Excerpts from: Memoirs of a Drugged-Up, Sex-Crazed Yippie Tales from the 1970s counter-culture: Drugs, sex, politics and rock and roll
By Steve Otto
Chapter Seventeen 1979- A changed world
“The Khmer revolution has no president. What we are trying to do has never been done before in history.”
- Ieng Sary, foreign minister of Democratic Kampuchea
The one thing I could always count on with Ian was a good political conversation, when he wasn’t trying to pick up women. On this particular winter day, I walked into the Bier Stube and found Ian and one of his friends talking about the Vietnamese invasion and occupation of Cambodia, now called Kampuchea.
“I agree with Henry Kissinger,” Ian said. “The Vietnamese did not go into Cambodia for humanitarian reasons. They went in to take advantage of the instability of Pol Pot’s government and then install a regime that would benefit them.”
“I can agree with that,” I said.
This was one of the few times that I did agree with Ian. It was ironic because I had discussed this matter with Shokrollah about a week earlier and he also agreed with Ian and me. Of course we agreed for different reasons.
In December of 1978 Vietnam invaded Democratic Kampuchea and overthrew its leaders. By January of 1979, they installed a new government, the People’s Republic of Kampuchea, headed by Heng Samrin. Pol Pot’s Democratic Kampuchea government was over. His organization was pushed out into Thailand. He and his followers formed a guerrilla army of resistance. The Vietnamese kept troops and advisors in Kampuchea to help establish the new government.
My discussion with Ian reminded me of a conversation I had had with Shokrollah about the Khmer revolution of 1975. We had just left a Friends of the Iranian People’s meeting.
“I refused to just believe what a lot of reporters in the main-stream Western press are saying,” He said. “There may be some truth to those reports, but I won’t just take their word for it. And I don’t believe they are just real vicious as the reports say. That sounds like propaganda to me.”
I finally had to agree with him that the reports deserved some skepticism. The Western press was biased enough that if no one had been killed during that government, I seriously believe the press reports would have been almost the same. I had learned to be skeptical of foreign reporting. Shokrollah was even more so.
At first, I took the press reports for their face value; that Pol Pot was really mean. He killed a lot of people and banned just about anything a person, as myself, would like to do, such as listening to rock music. But after talking to Shokrollah, I began realizing that people from third world countries might see things differently. I decided to try to see the other side. I too began to question all the horror stories and noticed that certain leaders were singled out as brutal and evil who just happened to be opponents of US foreign policy. The Shah of Iran and Chile’s Pinochet were rarely, if ever, singled out for their torture and murder of political prisoners. Only opponents of US foreign policy were. Many foreign students told me Uganda’s Amin was brutal, but he also took a stand against imperialism. It was for that stand, they said, that Western journalists and politicians focused on his human rights abuses. ………….
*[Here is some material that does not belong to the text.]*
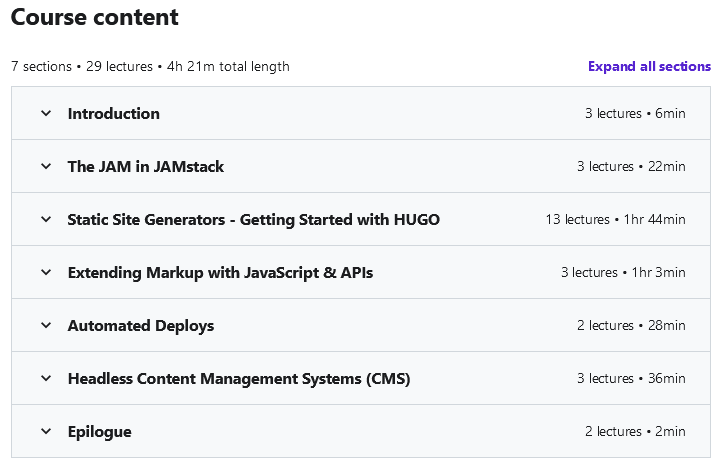Click the 3 lectures • 36min label
The image size is (715, 467).
pos(631,378)
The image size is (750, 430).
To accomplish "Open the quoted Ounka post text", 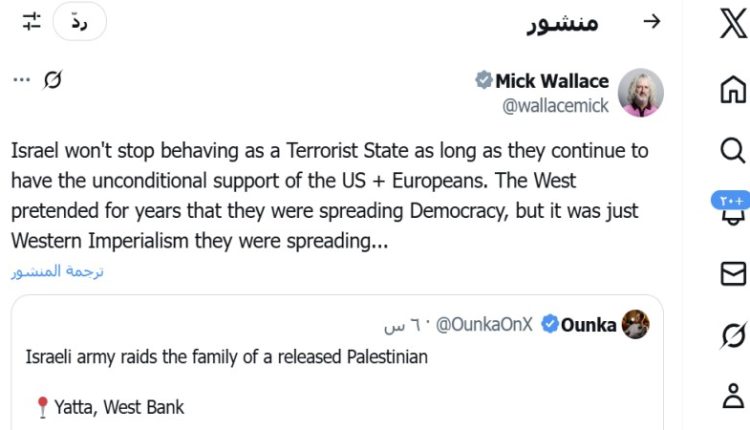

After gaining an appreciation for Maoist philosophy, I was intrigued with the idea of a miniature Maoist revolution in Kampuchea. I began to notice the far-left tendencies of the Communist Party of Kampuchea, which the press called
the Khmer Rouge. It was the only other Maoist revolution to succeed in the world at that time. Kampuchea’s rulers eliminated money and private property. Democratic Kampuchea seemed fiercely independent, even though it got some military aid from China. For some time, I had mixed feelings about Pol Pot. On one hand, his movement seemed to be far to the left and yet there was no justification for those executions. I was also puzzled. I was so impressed with the philosophy of Mao, I couldn’t understand how a government that tried to imitate it could produce such a disaster. It was during the Cultural Revolution that Mao and Chiang Ching broke with Marx’s view that everything is based on economics. They insisted that ideas are more important than material things. That was a view that I agreed with. How could Kampuchea go so terribly wrong?
What I didn’t realize at the time was that the Kampuchea regime was not Maoist. It had an alliance with China but the CPK considered itself an ideological rival rather than having fraternal ties with the Chinese Communist Party. China simply needed Democratic Kampuchea to counter Vietnam’s expansion. The CPK’s views on Marxism were muddled and poorly developed. Most of the ideological documents of Pol Pot and his CPK were kept secret from all those outside the party, both inside and outside the country. They began leaking out of the country starting in 1979. Most of their ideology was summed up in two documents, Decisions of the Central Committee on a Variety of Questions and The Party’s Four-Year Plan to Build Socialism in All Fields, 1977 - 1980.
By 1979, both Shokrollah and I began to see that Democratic Kampuchea had some serious problems.
“They made a lot of mistakes,” Shokrollah said one night after our meeting. “They didn’t tolerate any of the nationalist bourgeoisie, which they may have needed in the short run. They should not have arrested Sihanouk, who
was progressive and had a popular following. The fact that they fell so fast showed they lacked popular support. But that was no excuse to invade the country and occupy it as Vietnam did.”